*** Given data ***
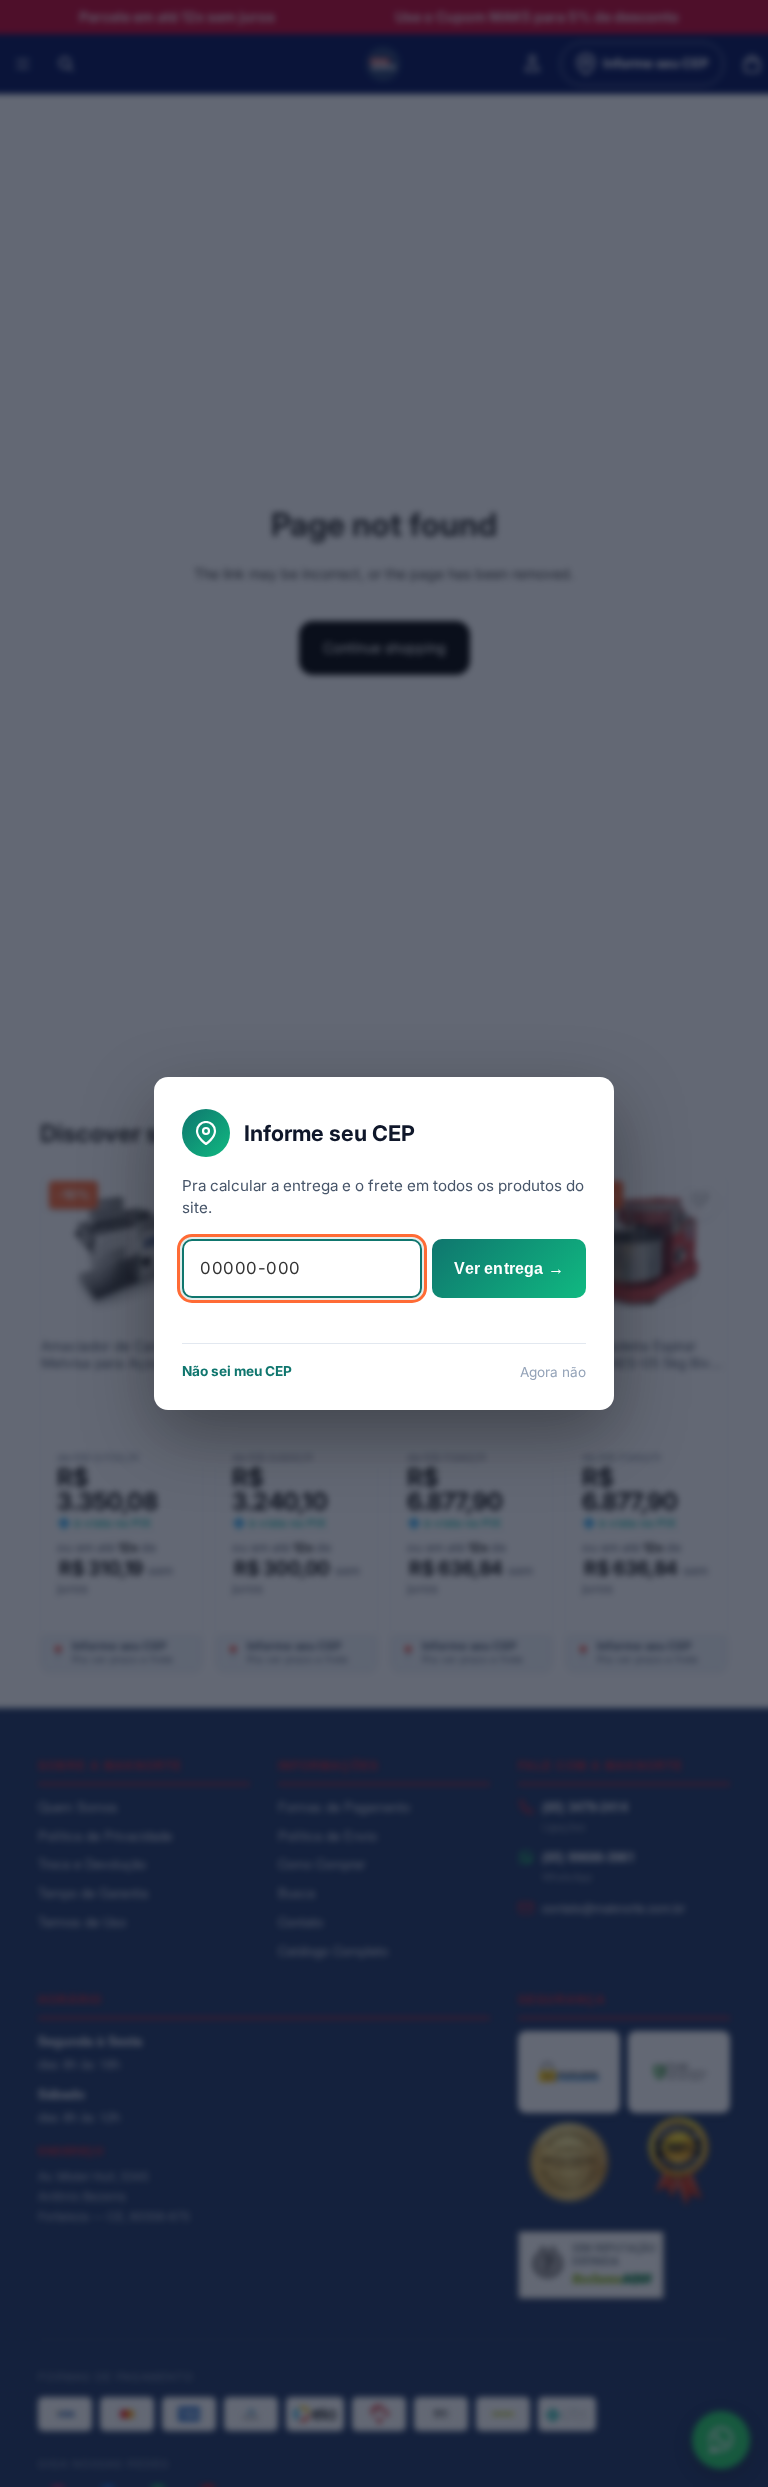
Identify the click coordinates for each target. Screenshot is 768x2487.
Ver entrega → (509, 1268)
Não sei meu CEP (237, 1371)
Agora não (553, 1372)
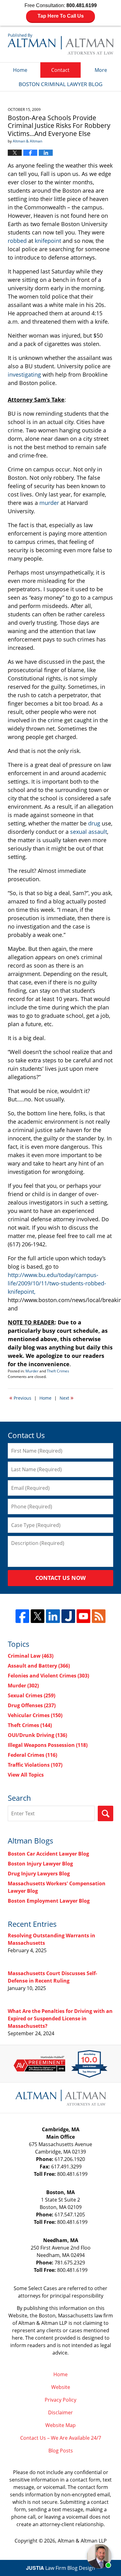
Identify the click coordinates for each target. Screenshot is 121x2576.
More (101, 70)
***
Brief
Each record must be set down again without alteration, and no picture may be carried over.

Your response
Identify the click coordinates for each target. Screenshot is 768x2487.
Ver entrega → (509, 1268)
Não sei meu CEP (237, 1371)
Agora não (553, 1372)
Identify the click coordinates for each target. Screenshot is 121x2576.
More (101, 70)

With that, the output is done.